You're wrong on one front: wide-screen displays are increasingly common among laptop users, and there's an increasing number of laptops out there. Speaking as someone with a large screen, it is frustrating when you have to read an excessively small column of text when more could be comfortably fit into the page.

As regards layout, it's perfectly easy to lay out the items in your site in a resizable manner (see and try changing the font-size). One "subliminal" effect of layout is that if it is unsatisfactory for the user, they may question the professional ability of the organisation the website represents.

Full control on a page's layout and a perfectly dynamic design do not go along very well together in most cases, however. You have to decide for either of the two.

For websites that are simply brochures, this is true. For websites with content (e.g. e-business sites, radio-station sites with additional content, newspaper sites, etc.) it is more important to have a dynamic design so that users can easily read the content.

As regards brochure sites, it is possible to design them with dynamic layout (though obviously not for photographic images). It's just quite hard, and requires CSS skills that are not common within industry as it is currently constituted.

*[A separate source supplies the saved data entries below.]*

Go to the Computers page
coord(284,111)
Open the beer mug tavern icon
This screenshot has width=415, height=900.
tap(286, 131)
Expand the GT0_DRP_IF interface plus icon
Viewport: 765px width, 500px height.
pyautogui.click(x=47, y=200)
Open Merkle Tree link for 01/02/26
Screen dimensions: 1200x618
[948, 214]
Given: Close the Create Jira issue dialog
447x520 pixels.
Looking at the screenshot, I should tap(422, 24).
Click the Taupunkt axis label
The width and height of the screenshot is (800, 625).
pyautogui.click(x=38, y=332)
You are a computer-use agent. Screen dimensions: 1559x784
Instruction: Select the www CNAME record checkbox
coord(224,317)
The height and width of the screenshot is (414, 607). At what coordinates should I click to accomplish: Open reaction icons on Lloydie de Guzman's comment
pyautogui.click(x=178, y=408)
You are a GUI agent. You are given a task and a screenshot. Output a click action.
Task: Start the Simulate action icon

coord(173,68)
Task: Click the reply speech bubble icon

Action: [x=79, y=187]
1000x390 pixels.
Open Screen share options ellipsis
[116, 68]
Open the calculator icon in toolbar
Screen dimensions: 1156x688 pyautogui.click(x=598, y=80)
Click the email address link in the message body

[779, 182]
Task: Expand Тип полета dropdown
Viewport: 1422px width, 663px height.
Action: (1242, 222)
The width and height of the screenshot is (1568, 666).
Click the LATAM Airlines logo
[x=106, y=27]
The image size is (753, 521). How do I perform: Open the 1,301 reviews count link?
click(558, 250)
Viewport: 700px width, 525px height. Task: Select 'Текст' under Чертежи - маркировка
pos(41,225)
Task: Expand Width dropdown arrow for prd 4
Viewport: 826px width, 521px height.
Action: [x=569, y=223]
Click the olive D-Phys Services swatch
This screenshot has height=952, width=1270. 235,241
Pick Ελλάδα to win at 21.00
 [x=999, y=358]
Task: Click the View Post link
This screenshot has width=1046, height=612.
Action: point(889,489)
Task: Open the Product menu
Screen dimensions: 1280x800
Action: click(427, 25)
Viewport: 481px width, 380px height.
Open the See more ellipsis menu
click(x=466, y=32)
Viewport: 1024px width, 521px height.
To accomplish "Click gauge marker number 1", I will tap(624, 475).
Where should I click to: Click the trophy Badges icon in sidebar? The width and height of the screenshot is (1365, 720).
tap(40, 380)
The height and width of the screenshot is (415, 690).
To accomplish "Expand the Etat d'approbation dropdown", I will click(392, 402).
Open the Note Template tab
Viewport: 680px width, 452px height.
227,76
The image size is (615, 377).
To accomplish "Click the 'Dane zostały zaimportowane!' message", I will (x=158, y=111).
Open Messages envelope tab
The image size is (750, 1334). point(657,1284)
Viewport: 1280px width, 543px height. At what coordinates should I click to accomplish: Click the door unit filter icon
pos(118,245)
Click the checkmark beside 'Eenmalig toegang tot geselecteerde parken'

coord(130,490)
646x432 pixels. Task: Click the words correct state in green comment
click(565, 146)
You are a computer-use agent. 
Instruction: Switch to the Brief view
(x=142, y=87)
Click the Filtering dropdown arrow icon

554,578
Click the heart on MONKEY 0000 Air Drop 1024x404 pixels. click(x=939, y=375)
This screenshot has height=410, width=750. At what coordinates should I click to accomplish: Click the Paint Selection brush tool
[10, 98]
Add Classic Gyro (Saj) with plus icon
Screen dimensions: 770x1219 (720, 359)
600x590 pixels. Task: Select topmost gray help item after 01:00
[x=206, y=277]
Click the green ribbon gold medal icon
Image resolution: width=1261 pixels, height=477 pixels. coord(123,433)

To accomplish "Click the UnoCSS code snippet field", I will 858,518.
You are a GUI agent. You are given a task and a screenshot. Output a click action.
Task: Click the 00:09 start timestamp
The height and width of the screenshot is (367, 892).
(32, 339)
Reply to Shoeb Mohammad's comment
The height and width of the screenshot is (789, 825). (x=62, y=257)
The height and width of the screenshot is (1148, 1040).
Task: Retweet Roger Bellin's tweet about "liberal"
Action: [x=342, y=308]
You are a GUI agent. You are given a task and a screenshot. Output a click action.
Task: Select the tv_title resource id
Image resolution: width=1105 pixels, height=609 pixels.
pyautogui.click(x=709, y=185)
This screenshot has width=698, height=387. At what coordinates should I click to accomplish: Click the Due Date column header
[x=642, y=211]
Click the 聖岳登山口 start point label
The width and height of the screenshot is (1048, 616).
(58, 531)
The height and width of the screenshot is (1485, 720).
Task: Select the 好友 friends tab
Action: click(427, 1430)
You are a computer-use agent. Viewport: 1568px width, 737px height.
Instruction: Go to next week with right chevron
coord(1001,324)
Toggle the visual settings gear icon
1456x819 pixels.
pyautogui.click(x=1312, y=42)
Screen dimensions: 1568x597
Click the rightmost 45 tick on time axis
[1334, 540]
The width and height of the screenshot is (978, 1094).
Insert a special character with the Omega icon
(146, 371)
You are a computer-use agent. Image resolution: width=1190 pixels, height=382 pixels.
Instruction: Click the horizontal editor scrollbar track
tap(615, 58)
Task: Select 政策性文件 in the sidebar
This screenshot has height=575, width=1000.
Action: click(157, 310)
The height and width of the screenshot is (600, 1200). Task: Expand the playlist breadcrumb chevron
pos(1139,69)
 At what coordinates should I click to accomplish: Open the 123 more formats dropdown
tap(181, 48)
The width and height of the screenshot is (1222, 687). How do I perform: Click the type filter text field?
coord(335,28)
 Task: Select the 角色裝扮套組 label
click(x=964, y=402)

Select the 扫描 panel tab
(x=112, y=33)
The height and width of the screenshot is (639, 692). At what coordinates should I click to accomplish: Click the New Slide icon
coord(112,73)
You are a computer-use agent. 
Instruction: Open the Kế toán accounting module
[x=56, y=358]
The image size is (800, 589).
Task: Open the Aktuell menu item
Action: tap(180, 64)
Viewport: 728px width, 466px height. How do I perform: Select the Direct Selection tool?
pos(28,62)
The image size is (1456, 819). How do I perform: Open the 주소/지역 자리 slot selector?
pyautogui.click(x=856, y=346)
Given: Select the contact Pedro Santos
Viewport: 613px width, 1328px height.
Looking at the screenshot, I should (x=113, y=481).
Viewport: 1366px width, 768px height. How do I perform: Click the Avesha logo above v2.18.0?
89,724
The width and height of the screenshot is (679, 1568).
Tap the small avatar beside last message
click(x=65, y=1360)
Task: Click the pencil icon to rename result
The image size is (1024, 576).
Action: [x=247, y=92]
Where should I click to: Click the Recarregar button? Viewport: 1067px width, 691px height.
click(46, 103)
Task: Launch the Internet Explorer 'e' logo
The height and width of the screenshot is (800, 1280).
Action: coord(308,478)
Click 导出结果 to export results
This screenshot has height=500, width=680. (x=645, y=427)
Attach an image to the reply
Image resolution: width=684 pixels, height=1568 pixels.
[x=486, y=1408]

don't get the hype about vector graphics at all. Scaling the very same vector icon from 1600x1200 pixels down to 16x16 so it fits inside a file list, is and will remain a pipe dream unless the icon is barely more than a simple geometric form in the first place.

From 1600x1200 to 16x16 is unrealistic and unfair, no-one would every try such a degree of shrinkage (though expansion would work quite well). Given that most images on sites are not photographic, and most non-photographic images are designed using vector graphics applications like Illustrator, stating that vector graphics are unwieldy makes no sense. The "CrystalSVG" icon-set for the KDE desktop demonstrates conclusively that sophisticated resizable images can be created using vector graphics.

Sigh. First the author says that "text in images" is bloat, later he complains that people optimize file sizes by cutting one big 180kb image up into several smaller ones which are half the size combined. I find his argumentation to be inconsistent.

Using images to show text does increase the total download size of your site. Really images of text should be saved for the title and the title alone. And they do cause readability troubles. Using the "alt" attribute will make life somewhat easier for users of text-mode browsers (such as blind users), however it won't put the text in context (e.g. a heading). Further, the alt text is rarely read out by screen-readers, and suggested workarounds (e.g. h{n} tags made invisible using display or visibility CSS attributes) have been shown not to work.

The web should have been a great resource for people with visual impediments (not just full blindness, but even poor vision in general), but sites designed solely for graphical appeasment on a limited set of devices have prevented this.

Lastly, can I say, that as someone forced to work at 1280x1024 by my monitor (it's LCD) the biggest trouble I have with the web is sites that set font-sizes to 12pts as it looks good at 1024x768. It looks tiny to me, all my screen fonts start at 14pts, and as LCD prices drop, I'm won't be in the minority for much longer.

The web is changing, it's time to move on and join the next generation of web-designers.